Playing Thawn is Neil McCarthy who was previously the convict Barnham, who had his "evil impulses" removed in The Mind of Evil. He can also be seen in The Professionals as Sam Armitage in It's Only a Beautiful Picture, Clash of the Titans as Calibos and Time Bandits as the 2nd Robber.

0 Thawn 0 Fenner

Playing Fenner, in his last Doctor Who appearance, is regular Doctor Who guest Philip Madoc. He's taking the place of Alan Browning at the last minute when he dropped out. It's been speculated over the years that Madoc thought he was playing the larger role of the lead villain Thawn.
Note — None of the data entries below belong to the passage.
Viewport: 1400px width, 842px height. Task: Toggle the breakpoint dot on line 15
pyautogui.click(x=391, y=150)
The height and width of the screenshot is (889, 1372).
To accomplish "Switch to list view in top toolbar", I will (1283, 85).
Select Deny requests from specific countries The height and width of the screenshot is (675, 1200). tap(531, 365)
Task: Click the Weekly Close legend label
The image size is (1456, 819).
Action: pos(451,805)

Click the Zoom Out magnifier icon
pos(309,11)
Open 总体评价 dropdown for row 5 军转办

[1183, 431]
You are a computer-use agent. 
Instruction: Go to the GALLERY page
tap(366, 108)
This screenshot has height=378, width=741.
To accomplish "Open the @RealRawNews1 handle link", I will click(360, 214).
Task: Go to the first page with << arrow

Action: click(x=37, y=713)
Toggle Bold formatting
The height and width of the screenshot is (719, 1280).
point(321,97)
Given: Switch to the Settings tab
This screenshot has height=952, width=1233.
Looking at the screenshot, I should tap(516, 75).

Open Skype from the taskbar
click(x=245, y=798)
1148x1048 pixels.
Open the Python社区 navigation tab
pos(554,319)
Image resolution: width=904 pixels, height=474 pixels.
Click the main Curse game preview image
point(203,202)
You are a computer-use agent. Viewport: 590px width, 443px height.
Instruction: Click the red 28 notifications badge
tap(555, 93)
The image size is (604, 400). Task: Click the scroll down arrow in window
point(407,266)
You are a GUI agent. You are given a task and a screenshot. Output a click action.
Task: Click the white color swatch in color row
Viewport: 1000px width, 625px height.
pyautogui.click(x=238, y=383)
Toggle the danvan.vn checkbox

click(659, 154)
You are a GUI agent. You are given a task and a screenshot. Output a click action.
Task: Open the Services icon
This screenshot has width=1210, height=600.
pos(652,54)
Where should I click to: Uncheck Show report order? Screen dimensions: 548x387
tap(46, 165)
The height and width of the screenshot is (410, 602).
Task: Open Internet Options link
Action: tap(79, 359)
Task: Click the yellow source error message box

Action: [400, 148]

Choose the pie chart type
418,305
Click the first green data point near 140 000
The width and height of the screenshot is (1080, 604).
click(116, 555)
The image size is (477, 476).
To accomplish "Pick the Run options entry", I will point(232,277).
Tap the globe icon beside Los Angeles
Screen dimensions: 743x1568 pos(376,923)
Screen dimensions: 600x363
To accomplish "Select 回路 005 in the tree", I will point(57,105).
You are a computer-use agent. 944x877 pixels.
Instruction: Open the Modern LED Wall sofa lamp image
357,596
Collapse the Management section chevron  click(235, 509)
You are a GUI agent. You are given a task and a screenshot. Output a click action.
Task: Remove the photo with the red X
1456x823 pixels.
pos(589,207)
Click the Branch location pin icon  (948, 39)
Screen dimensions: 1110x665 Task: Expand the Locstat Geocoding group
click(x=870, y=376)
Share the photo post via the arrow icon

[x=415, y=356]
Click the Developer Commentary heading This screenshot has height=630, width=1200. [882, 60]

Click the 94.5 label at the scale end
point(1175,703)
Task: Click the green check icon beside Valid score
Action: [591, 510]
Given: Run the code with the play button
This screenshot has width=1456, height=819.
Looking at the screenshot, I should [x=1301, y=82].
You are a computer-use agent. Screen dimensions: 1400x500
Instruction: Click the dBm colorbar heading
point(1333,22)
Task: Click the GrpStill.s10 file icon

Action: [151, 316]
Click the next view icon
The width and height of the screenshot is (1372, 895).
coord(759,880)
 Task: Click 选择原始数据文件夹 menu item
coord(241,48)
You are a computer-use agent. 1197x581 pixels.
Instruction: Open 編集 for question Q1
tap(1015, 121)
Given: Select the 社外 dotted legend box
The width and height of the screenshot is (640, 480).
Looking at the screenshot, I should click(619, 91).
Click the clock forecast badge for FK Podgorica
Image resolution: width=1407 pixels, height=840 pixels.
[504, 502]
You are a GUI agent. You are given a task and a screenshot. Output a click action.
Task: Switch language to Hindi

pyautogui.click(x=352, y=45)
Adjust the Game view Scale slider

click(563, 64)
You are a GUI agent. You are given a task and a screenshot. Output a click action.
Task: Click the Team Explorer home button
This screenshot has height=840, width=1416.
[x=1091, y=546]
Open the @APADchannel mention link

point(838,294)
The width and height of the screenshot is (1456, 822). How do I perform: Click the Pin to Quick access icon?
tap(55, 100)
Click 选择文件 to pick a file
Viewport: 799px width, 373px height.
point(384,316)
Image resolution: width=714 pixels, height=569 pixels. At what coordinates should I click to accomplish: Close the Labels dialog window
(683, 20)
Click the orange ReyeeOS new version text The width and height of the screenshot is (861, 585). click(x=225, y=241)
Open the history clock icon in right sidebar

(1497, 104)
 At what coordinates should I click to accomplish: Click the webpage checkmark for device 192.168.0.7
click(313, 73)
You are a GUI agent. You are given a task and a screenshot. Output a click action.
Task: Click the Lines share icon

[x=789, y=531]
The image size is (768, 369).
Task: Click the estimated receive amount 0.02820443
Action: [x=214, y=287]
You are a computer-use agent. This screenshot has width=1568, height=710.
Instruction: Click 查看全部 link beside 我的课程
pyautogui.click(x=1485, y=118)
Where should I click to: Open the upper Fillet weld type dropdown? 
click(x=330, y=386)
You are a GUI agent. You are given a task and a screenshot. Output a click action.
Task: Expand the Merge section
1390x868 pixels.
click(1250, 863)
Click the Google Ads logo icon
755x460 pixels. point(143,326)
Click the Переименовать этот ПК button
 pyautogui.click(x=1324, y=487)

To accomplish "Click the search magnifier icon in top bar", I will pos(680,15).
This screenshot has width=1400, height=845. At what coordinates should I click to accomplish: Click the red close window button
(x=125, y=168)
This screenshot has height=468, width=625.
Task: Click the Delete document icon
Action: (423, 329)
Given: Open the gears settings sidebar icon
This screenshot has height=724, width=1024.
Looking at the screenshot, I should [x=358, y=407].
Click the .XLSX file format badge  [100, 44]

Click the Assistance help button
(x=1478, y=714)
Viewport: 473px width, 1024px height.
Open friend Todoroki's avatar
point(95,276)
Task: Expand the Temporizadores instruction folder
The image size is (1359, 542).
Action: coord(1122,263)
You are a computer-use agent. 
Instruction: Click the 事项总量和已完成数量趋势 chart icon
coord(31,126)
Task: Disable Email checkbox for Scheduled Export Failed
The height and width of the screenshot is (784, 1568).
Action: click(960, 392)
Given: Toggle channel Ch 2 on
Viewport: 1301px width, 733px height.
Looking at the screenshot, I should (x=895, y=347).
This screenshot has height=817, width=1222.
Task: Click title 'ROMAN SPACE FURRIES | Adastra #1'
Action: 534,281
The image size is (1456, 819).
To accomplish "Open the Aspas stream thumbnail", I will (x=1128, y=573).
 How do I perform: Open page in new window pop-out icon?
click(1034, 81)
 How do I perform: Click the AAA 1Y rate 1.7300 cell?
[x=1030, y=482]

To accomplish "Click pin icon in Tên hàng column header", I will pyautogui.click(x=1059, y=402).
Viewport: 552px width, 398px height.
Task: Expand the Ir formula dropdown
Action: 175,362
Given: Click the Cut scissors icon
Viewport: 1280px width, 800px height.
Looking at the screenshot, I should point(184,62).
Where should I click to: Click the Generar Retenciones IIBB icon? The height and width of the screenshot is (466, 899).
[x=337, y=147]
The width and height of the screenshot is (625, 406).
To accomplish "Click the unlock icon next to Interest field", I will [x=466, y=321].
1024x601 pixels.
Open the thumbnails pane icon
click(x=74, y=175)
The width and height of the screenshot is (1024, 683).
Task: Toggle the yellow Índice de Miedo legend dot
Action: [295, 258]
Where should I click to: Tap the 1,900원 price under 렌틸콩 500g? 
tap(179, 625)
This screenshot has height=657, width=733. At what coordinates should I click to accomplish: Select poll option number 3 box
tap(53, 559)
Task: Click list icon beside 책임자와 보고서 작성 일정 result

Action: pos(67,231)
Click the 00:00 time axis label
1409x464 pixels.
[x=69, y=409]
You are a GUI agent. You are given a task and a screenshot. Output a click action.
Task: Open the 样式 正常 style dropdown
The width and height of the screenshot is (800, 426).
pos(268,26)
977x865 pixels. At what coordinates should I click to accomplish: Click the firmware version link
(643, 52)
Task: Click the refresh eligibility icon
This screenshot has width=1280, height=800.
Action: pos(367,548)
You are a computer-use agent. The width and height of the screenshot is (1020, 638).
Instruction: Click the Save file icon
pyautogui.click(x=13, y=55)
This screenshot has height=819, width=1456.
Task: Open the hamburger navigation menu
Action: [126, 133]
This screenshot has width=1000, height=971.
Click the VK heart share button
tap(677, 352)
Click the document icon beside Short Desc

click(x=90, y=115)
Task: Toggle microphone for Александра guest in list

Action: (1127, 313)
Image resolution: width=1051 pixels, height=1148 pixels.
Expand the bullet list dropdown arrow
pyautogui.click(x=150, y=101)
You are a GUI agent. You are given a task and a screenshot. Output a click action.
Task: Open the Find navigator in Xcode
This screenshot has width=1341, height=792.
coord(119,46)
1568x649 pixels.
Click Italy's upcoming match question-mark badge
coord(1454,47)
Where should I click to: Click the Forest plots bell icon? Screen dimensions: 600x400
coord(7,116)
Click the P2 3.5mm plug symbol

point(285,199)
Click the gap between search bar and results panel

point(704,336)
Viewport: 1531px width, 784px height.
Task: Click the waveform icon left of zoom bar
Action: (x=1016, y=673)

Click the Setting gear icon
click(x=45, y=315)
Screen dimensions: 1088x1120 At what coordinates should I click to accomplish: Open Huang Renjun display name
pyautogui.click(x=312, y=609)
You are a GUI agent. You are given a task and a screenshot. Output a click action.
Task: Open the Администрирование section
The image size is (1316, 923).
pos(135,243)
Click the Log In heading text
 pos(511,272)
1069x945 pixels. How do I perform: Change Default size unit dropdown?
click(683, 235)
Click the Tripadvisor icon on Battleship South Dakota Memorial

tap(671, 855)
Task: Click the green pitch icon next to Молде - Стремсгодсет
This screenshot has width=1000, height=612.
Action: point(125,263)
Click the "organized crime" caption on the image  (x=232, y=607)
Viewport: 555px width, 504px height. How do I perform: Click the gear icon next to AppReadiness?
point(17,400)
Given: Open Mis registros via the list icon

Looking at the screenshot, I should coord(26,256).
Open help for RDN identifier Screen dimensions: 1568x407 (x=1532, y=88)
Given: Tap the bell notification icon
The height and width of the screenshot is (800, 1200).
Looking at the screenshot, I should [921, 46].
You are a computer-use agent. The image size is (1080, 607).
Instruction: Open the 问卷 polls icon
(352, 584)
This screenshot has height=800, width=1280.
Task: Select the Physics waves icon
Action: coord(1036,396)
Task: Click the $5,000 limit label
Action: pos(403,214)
Madoc had previously been in writer Robert Holmes' first Doctor Who story, The Krotons, as Eelek also appearing in The War Games as the War Lord and The Brain of Morbius as Mehendri Solon, as well as appearing in the second 1960s Dalek Movie: Dalek Invasion of Earth 2164ad as Brockley.

He's been in loads of television including UFO as Straker's ex wife's new partner in A Question Of Priorities and the first episode of Space: 1999, Breakaway, as Koenig's predecessor Commander Gorski. I recently saw him in Midsomer Murdersplaying Barnaby's former (Welsh) DCI in The Axeman Cometh, a barking episode involving a rock group. But not half as barking as Country Matters is! Those are just the ones off the top of my head: checking IMDB also found me an Out of This World, as George Mathias in Target Generation, five roles in The Avengers, another UFO as Captain Steven in Destruction, The Sweeney as Det. Supt. Pettiford in Golden Fleece, Porridge as Williams in Disturbing the Peace and Survivors as Max Kershaw in The Chosen.

He's got a talent for playing German officers and in this role he can be seen in one of the most repeated clips on television. He plays the commanding officer of the U-Boat crew captured by the Walmington-on-Sea home guard in the Dad's Army episode "The Deadly Attachment".

Dugeen too was meant to be played by another different actor: Martin Jarvis, previously of the Web Planet & Invasion of the Dinosaurs, but he too dropped out at a late stage. Jarvis was replaced as Dugeen by regular K-9 voice actor John Leeson, who was not required in his usual role in the series. Away from the K-9 role Leeson provided the voices of the Dalek Battle Computer and, uncredited, other Dalek voices to Remembrance of the Daleks. He'd also been in Dad's Army as the 1st Soldier in Sons of the Sea, but is most famous for playing Bungle in Rainbow. He's appeared twice in Blake's 7 playing Pasc in Mission to Destiny and Toise in Gambit. He worked on the well remembered children's TV series Jigsaw as the voices of Jigg, Pterry & Biggum and used his years of anonymity as a voice artist well as Jeremy Beadle's regular hatchet man in stunts on Beadle's About!

0 Dugeen 0 Harg

Grahame Mallard plays Harg, the refinery worker dragged to his death at the start of this episode. He'd been in The Sweeney as Ingram in Faces.

Three episodes in and no sign of the fifth refinery crew member mentioned in episode one!

Two days after this episode was broadcast the first episode of the second series of Blake's 7, Redemption, was shown.